• [PROBLEM REQUIREMENTS]
Leave out the pictures, and quote exactly the lines running from the one with "Task: Click the edit terms link" through the last line of the entries below.

------ DATA PROVIDED

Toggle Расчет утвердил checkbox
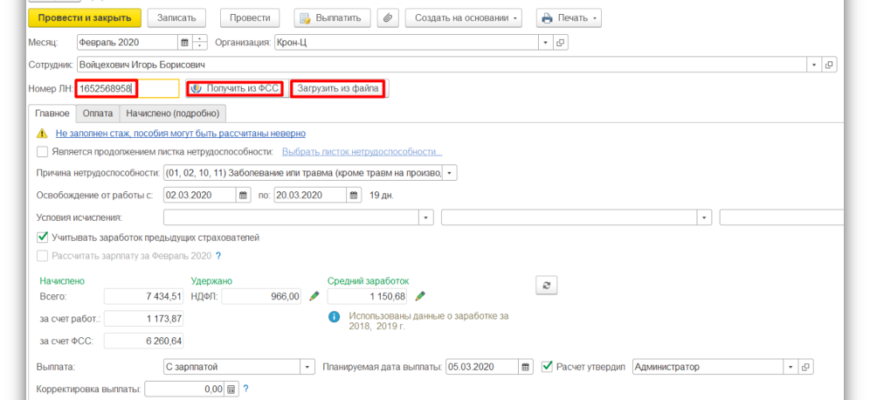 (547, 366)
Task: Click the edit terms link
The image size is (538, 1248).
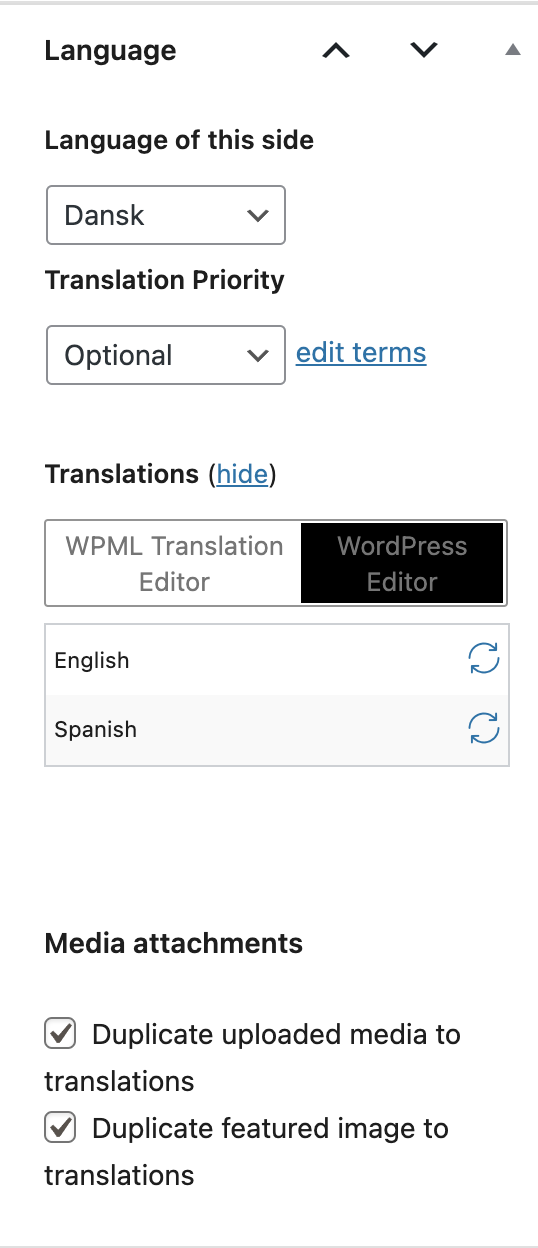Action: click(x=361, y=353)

------------

• [OUTPUT FOR THIS EXERCISE]
Task: Click the edit terms link
The image size is (538, 1248).
Action: click(x=361, y=353)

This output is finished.